Texas is full of towns with weird names. Many of them are still around today, but 90 minutes east of Dallas is a place that has not gotten better with age: Granny’s Neck.
Yes, Granny’s Neck is a real place. At least it was until 1991, when it went under water.
“That’s right. Granny’s Neck’s at the bottom of the lake,” said John Sellers, mayor of Sulphur Springs, a town 20 minutes from Granny’s Neck.
Specifically, Jim Chapman Lake, also called Cooper Lake.
Although the community has washed away, signs of Granny’s Neck are still here.
“It is easy to go back and imagine what it was like in the time period of Granny’s Neck,” Sellers said.
Sellers' family grew up in the area and says the Granny’s Neck name came from the way the land was shaped.
“Not that it necessarily looked like a granny’s neck or had wrinkles,” said Sellers.
Instead of a grandma beauty contest, Sellers says long before the lake was here there was only the river, the Sulphur River.
In the middle of the river was that specific piece of land that gave Granny’s Neck its name.
“It was a neck of land that jutted out into the water and there was a granny that had goats there,” Sellers said.
The locals called her granny.
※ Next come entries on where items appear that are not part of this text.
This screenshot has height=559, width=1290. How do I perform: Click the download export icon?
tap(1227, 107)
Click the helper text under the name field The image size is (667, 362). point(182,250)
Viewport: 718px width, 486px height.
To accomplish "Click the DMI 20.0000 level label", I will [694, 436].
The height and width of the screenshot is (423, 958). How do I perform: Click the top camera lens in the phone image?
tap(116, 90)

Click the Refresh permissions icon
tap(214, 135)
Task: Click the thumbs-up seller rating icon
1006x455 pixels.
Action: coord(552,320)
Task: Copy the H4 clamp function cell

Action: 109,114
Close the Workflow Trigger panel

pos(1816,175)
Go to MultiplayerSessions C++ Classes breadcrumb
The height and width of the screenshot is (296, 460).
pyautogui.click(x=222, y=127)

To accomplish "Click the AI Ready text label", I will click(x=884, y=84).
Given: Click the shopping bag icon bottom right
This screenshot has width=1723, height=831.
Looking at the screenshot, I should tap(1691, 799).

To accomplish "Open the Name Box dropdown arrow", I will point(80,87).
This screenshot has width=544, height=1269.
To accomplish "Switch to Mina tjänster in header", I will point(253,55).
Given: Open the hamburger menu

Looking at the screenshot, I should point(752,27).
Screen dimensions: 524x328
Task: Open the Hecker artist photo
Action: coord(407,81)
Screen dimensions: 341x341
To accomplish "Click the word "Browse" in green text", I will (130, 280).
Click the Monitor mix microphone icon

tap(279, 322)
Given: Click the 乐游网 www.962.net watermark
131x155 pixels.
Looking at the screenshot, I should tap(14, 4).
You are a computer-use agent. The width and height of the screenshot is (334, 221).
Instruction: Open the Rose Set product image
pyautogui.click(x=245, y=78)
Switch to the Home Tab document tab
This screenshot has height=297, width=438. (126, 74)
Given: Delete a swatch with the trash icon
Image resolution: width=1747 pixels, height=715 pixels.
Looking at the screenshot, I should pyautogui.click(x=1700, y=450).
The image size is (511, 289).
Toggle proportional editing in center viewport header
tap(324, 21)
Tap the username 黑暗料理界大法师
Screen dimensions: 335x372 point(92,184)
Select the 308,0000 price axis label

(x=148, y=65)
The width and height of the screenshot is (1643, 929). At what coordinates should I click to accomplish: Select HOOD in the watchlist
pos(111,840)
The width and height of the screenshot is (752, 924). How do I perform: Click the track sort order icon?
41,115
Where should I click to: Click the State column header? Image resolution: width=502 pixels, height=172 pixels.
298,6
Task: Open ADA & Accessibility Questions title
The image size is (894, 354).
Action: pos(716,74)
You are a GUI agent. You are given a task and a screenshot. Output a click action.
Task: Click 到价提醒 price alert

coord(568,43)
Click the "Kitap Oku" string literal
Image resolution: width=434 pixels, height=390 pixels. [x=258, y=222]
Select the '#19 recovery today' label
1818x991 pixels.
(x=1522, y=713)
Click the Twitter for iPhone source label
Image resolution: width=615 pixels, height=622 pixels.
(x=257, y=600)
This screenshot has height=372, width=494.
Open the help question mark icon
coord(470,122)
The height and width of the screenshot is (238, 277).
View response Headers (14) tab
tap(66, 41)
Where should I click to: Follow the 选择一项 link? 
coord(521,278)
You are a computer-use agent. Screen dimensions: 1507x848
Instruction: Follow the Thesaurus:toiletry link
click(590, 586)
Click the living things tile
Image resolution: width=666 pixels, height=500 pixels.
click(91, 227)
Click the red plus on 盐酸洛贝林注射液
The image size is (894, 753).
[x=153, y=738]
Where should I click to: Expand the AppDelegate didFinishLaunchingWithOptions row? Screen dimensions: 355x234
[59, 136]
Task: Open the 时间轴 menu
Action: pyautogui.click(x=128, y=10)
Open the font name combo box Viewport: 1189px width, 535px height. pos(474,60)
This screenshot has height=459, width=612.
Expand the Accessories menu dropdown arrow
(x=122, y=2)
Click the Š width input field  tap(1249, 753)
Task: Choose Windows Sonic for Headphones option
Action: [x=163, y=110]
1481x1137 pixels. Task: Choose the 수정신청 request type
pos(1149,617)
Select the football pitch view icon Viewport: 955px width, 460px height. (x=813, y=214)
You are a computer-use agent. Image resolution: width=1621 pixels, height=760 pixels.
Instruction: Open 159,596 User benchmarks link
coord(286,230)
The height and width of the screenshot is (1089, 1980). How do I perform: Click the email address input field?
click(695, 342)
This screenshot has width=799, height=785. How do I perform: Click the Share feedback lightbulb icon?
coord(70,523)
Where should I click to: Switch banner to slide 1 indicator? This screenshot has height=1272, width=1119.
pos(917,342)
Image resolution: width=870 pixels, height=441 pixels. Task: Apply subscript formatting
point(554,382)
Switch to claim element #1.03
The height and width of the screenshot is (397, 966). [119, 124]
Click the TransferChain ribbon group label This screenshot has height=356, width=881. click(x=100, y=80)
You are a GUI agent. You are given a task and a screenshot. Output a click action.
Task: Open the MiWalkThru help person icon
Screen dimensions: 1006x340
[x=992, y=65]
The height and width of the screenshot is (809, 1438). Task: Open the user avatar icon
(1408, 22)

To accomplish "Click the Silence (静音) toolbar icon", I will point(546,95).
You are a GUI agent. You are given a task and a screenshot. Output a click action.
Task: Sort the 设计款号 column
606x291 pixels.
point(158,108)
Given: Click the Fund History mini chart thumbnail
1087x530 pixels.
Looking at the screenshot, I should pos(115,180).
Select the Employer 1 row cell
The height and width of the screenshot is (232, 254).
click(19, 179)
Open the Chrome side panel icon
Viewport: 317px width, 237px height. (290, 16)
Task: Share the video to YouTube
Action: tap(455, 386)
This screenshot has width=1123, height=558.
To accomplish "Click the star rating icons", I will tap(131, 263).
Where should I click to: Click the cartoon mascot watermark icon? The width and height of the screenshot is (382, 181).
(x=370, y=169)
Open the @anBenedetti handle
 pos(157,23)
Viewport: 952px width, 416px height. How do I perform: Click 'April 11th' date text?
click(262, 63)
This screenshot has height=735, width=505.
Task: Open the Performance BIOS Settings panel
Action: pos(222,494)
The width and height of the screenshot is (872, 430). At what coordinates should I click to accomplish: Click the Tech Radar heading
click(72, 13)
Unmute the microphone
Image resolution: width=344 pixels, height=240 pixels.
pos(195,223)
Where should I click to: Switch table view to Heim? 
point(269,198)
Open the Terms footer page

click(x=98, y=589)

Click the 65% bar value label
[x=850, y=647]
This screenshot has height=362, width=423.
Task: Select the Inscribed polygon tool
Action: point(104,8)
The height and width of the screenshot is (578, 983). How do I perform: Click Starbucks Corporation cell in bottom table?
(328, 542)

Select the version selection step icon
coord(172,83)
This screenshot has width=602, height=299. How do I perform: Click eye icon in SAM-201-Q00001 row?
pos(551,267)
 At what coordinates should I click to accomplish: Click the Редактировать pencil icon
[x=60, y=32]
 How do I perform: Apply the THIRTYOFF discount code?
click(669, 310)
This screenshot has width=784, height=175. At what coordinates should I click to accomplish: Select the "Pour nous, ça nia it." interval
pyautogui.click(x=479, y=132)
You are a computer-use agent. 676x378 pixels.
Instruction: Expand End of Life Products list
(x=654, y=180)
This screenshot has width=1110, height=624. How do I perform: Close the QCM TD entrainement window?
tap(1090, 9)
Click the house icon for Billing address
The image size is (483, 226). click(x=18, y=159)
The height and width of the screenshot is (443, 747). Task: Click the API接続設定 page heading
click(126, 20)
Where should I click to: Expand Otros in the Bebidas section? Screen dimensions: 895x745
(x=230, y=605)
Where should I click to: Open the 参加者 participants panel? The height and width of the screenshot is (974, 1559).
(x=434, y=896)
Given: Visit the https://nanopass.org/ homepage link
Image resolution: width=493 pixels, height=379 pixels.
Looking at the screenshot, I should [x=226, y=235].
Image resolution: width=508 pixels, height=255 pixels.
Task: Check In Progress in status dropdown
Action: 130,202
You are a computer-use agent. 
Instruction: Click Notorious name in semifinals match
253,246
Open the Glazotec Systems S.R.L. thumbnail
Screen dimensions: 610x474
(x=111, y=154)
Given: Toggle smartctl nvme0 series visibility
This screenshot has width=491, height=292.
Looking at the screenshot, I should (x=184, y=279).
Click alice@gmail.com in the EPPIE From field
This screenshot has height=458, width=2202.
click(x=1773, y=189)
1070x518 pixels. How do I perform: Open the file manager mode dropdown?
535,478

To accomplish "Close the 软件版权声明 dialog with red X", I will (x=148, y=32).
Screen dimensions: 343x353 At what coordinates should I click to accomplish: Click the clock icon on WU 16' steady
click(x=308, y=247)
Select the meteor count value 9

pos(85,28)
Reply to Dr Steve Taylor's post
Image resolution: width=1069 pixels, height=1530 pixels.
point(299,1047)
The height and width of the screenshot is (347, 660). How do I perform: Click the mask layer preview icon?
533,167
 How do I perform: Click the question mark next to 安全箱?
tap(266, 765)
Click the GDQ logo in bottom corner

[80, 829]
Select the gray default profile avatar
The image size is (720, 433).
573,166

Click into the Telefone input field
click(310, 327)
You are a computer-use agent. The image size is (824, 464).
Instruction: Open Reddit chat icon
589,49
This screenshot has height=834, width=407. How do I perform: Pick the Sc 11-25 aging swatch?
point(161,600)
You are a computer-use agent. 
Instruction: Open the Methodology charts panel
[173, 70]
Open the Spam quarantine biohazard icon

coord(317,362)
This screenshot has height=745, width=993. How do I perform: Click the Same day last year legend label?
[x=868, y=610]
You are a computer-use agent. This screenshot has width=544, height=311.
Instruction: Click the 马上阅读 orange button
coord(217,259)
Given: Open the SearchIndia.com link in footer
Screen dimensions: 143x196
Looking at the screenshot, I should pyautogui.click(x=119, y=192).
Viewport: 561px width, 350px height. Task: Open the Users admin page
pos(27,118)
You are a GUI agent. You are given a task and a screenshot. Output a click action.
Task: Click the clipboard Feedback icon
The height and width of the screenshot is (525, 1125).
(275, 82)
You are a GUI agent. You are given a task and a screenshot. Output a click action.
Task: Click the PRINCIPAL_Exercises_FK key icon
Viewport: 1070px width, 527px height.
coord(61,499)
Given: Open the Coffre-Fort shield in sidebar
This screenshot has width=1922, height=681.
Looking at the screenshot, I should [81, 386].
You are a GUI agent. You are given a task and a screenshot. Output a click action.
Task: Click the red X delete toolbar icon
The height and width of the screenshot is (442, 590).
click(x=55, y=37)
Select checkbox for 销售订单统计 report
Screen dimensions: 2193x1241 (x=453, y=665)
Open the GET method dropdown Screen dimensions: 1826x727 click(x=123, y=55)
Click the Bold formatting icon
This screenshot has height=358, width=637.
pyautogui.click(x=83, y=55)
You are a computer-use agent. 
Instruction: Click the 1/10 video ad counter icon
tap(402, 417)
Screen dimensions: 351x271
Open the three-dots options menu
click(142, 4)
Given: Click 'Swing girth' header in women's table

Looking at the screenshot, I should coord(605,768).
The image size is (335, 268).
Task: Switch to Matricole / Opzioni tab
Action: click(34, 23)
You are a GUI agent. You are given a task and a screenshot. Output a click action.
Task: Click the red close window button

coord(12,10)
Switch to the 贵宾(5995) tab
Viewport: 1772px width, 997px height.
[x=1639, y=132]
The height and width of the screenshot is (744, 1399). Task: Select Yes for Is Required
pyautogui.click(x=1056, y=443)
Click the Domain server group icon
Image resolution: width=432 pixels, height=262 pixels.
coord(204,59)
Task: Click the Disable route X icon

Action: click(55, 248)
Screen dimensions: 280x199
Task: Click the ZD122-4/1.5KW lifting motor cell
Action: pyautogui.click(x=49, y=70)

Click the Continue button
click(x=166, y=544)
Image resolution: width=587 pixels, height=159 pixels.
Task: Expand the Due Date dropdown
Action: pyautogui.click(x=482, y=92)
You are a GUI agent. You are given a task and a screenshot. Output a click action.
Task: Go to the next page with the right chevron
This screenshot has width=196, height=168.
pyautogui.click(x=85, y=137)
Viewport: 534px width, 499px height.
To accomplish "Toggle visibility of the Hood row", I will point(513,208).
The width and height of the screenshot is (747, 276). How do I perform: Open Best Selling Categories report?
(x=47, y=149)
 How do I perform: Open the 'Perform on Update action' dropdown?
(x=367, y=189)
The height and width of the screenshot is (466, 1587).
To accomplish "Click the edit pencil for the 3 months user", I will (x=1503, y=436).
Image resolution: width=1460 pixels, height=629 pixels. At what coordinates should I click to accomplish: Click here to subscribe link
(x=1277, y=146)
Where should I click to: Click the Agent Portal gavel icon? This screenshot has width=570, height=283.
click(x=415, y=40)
Her real name was Mary Sinclair, and because “granny” lived on that neck of land, it was nicknamed “Granny’s Neck.”
But how did a nickname become the official name?
There was a bridge called Harper’s Crossing that went across the river near Sinclair’s neck of land.
The bridge was a popular crossing and brought a lot of folks right past Sinclair’s land.
“So people started living in this area, and they took this old terminology of calling it Granny’s Neck,” Sellers said.
The community grew big enough that there was a store, saloons and even a Granny’s Neck school.
But, when the lake and dam were completed in 1991, Granny’s Neck was flooded forever.
The name, however, lives on in Cooper Lake State Park at the Granny’s Neck screened shelter area.